There are plenty of companies out there and most professionals, if you are relatively good at what you do, can afford to be a bit choosy with the company you work for.
I do realize that some people can't afford to be choosy about which job they have; maybe they are new grads with no experience and just need to get their foot in the door. Some are having a tough time just making ends meet. But if you are looking to leave your current job, and are in no rush, be very choosy.
After all, you spend more than 40 hours a week at work. You should work for people and a company that you respect and enjoy.
Research the Company
It's hard to know whether you'll like the company until you're actually working in it, but you can help it along by doing your research.
If the company is big enough or you live in a large enough city, Glassdoor.com can be really helpful. Employees (existing and past), and interviewees are able to review a company on this website and they can rate the compensation, culture, and other factors.
Read the comments if the company is featured on this website.
Check to see if the company has a presence on social media. If they do, what do they post about? How many followers do they have? Social media is a good way to see if you even have an interest in what the company does.

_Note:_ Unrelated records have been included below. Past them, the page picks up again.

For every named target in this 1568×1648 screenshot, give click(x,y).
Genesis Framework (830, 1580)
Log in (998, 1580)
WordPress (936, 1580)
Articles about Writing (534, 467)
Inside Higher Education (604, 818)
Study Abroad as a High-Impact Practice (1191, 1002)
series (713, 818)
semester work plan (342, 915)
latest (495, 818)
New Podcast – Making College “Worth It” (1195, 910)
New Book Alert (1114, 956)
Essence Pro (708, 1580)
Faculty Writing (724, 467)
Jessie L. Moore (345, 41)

If you do decide that you want to apply for the position in question at the company, and you get an interview, remember:
You are interviewing the company, too.
Many job seekers see the interview solely as a chance for the company to see if you'll be a good fit for them, but you need to make that determination, too.

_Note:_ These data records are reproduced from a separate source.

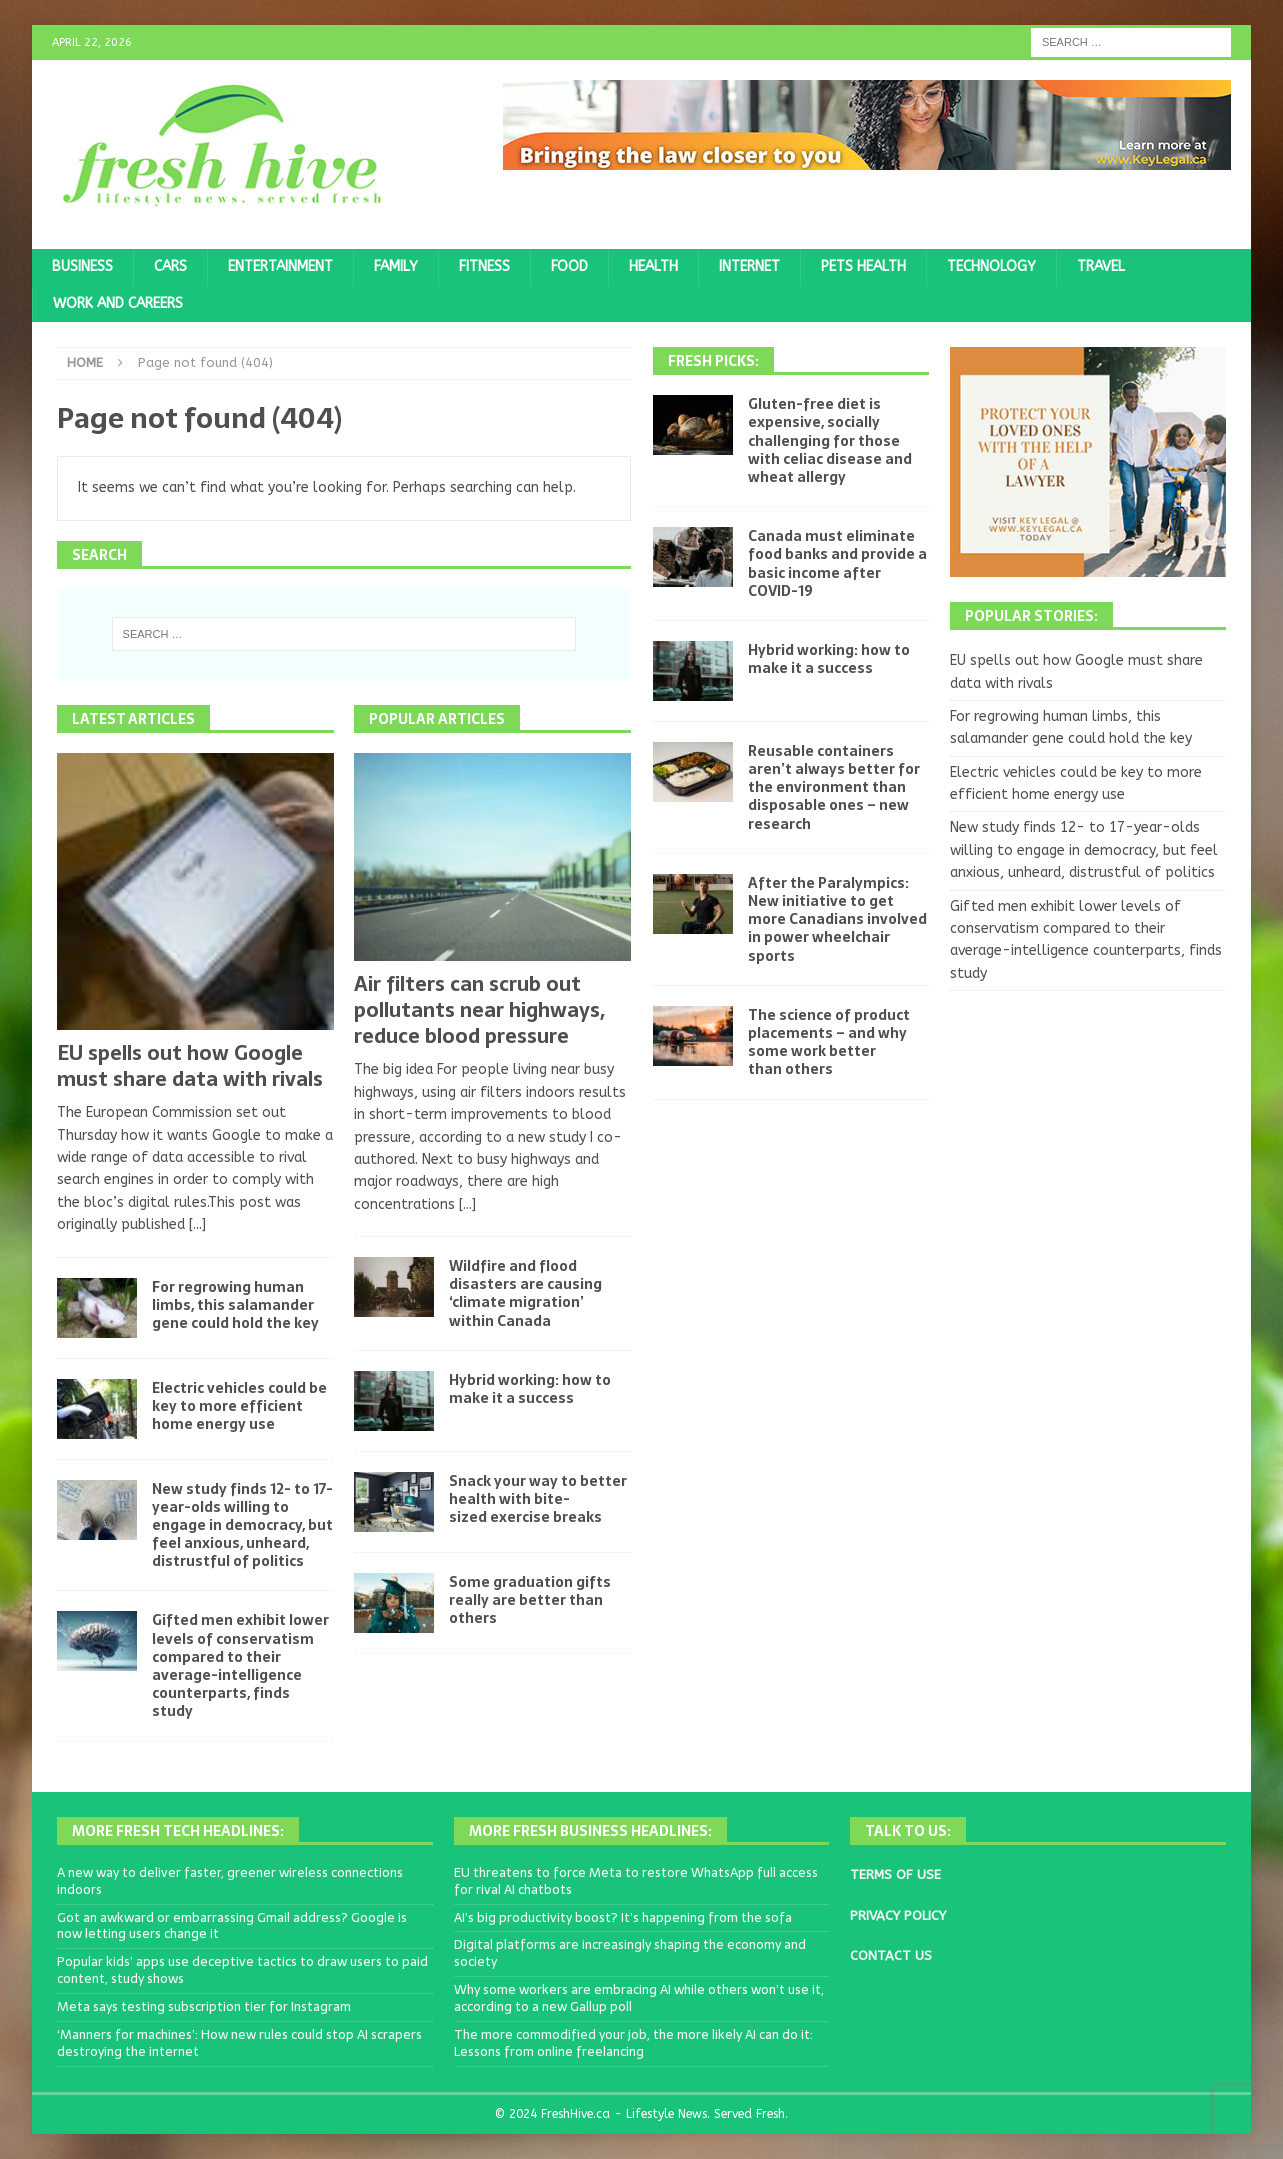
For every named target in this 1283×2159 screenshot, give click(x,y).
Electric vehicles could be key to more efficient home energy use (239, 1406)
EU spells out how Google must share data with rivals (190, 1066)
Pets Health (863, 266)
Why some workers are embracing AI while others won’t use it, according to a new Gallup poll (639, 1998)
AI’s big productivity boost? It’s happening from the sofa (623, 1917)
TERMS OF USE (895, 1874)
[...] (197, 1224)
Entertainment (280, 266)
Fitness (484, 266)
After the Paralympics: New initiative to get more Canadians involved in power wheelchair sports (837, 919)
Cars (170, 266)
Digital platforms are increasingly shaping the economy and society (630, 1953)
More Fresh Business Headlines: (590, 1831)
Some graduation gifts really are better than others (530, 1600)
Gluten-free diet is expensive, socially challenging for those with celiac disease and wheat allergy (830, 440)
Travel (1101, 266)
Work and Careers (118, 303)
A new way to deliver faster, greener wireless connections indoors (230, 1881)
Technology (991, 266)
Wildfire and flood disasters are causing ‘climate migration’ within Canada (525, 1293)
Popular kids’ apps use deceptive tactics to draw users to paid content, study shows (242, 1970)
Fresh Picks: (713, 361)
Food (569, 266)
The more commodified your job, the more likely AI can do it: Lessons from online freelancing (633, 2043)
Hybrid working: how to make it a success (530, 1389)
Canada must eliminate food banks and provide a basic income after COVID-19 (837, 563)
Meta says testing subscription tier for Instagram (204, 2006)
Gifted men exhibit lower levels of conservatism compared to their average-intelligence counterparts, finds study (240, 1665)
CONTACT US (891, 1955)
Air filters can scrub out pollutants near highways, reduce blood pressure (479, 1010)
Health (653, 266)
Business (82, 266)
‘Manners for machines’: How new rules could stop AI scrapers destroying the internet (239, 2043)
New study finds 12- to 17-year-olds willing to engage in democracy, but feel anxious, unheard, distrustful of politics (242, 1525)
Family (396, 266)
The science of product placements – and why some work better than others (829, 1042)
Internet (749, 266)
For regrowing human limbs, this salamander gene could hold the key (235, 1305)
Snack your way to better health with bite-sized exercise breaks (538, 1499)
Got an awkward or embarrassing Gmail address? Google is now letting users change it (232, 1926)
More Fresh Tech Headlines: (178, 1831)
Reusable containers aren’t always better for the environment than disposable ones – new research (834, 787)
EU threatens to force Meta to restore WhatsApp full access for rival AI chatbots (636, 1881)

I applied for one position before landing the one I currently have at a company that seemed great. They didn't have any negative reviews, their vision and mission statements were on their websites and no red flags went up, and they seemed to be ethical and interesting. When I was at the interview, I could tell that the interviewer really liked me and that I would be offered the job. However, some pretty big red flags went up during the interview (first of all, they told me that they sometimes joke about each other's weight and asked whether I find that offensive). I knew I wouldn't be happy at the company, so I didn't take the position when it was offered.

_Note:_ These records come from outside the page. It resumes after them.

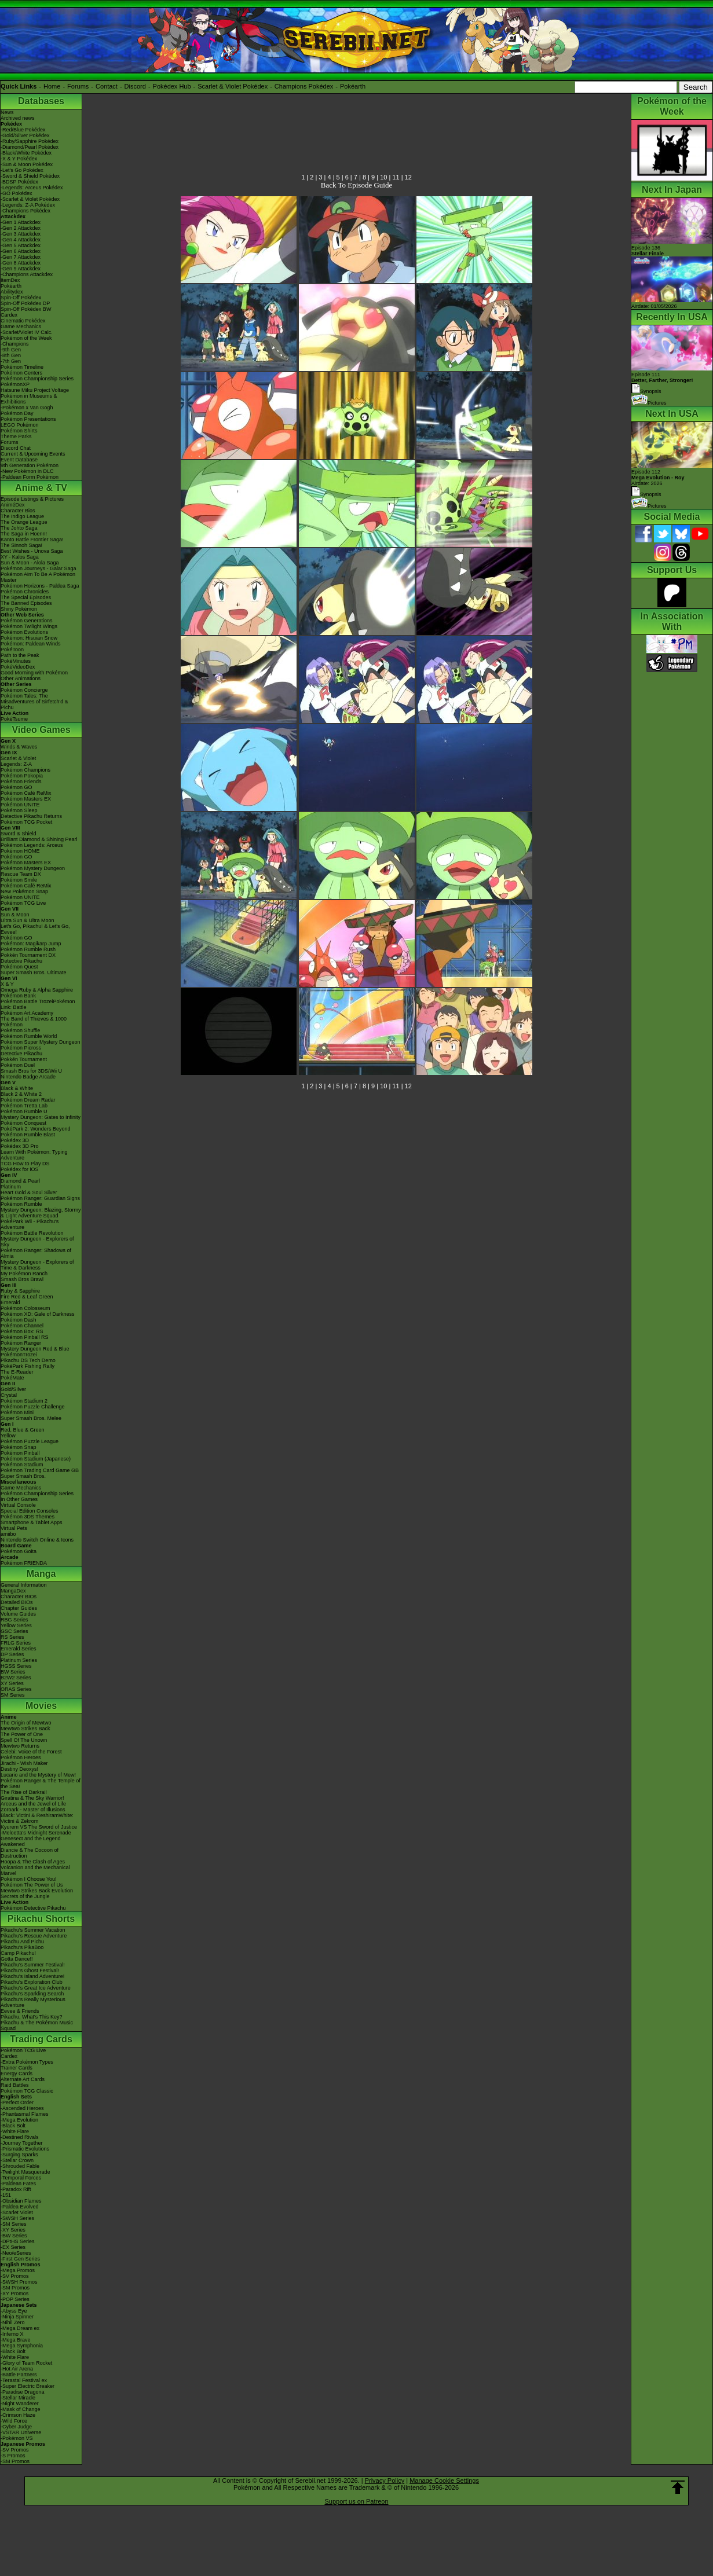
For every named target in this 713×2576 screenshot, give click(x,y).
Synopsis (646, 494)
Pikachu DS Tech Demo (28, 1360)
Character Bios (18, 510)
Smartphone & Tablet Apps (31, 1522)
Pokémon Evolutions (24, 632)
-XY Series (13, 2230)
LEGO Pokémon (20, 425)
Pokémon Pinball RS (25, 1337)
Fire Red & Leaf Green (27, 1297)
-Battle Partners (19, 2374)
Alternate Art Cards (23, 2079)
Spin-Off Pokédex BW (26, 309)
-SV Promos (15, 2276)
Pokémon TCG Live (23, 903)
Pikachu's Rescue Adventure (34, 1936)
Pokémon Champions (25, 770)
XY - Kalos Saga (20, 557)
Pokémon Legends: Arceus (32, 845)
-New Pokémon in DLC (27, 471)
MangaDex (13, 1591)
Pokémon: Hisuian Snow (29, 638)
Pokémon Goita (18, 1551)
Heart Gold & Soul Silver (29, 1192)
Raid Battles (15, 2085)
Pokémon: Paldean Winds (31, 644)
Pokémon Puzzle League (29, 1441)
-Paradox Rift (16, 2189)
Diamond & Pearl (20, 1181)
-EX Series (13, 2247)
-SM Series (14, 2224)
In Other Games (19, 1499)
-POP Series (15, 2299)
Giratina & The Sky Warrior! (32, 1798)
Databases (41, 101)
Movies (41, 1706)
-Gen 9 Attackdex (21, 268)
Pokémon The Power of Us (32, 1885)
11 (395, 177)
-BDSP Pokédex (19, 182)
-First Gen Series (20, 2259)
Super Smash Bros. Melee (31, 1418)
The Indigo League (22, 516)
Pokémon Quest (19, 967)
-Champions (15, 344)
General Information (24, 1585)
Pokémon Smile (19, 880)
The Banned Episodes (26, 603)
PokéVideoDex (18, 667)
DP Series (12, 1654)
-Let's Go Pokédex (22, 170)
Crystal (9, 1395)
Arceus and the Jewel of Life (33, 1804)
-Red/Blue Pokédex (23, 130)
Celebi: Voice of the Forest (31, 1752)
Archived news (18, 118)
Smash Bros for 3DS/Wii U (31, 1071)
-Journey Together (21, 2143)
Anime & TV (41, 488)
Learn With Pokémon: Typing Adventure (34, 1155)
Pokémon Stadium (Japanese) (36, 1459)
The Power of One (22, 1734)
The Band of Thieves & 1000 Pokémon (34, 1022)
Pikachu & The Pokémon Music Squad (37, 2025)
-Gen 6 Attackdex (21, 251)
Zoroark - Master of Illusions (33, 1809)
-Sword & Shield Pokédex (30, 176)
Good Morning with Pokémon (34, 673)
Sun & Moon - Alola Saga (30, 563)
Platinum (11, 1187)
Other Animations (21, 678)
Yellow (8, 1436)
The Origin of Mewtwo (26, 1723)
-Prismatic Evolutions (25, 2149)
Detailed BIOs (17, 1602)
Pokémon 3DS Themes (27, 1517)
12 (408, 177)
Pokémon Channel (22, 1326)
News (7, 112)
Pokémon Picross (21, 1048)
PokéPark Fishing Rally (27, 1366)
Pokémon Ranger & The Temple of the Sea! (41, 1783)
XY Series (12, 1683)
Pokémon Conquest (23, 1123)
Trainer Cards (16, 2068)
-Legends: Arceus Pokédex (32, 187)
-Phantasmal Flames (25, 2114)
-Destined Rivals (20, 2137)
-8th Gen (11, 355)
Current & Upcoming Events (33, 454)
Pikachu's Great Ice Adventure (36, 1988)
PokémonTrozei (19, 1354)
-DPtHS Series (18, 2241)
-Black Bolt (13, 2126)
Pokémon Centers (21, 373)
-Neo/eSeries (16, 2253)
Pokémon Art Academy (27, 1013)
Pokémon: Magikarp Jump (31, 943)
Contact (107, 86)
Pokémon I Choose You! (29, 1879)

Ask Questions About the Environment
In interviews, you should always bring with you some questions to ask the potential employer, because it makes you seem interested in the company. Most people ask questions about the job itself, but not so often about the working environment. Ask questions about the culture, how the interviewer would describe it, the leadership, and how the company demonstrates it's values.
The job could be amazing, but if the company sucks then you won't be happy.
If you have the opportunity, do yourself a favour and make sure you are working for a company that you can be proud of working for. Don't see an interview as just an opportunity for the company to interview you, look at it as an opportunity for you to interview them, too.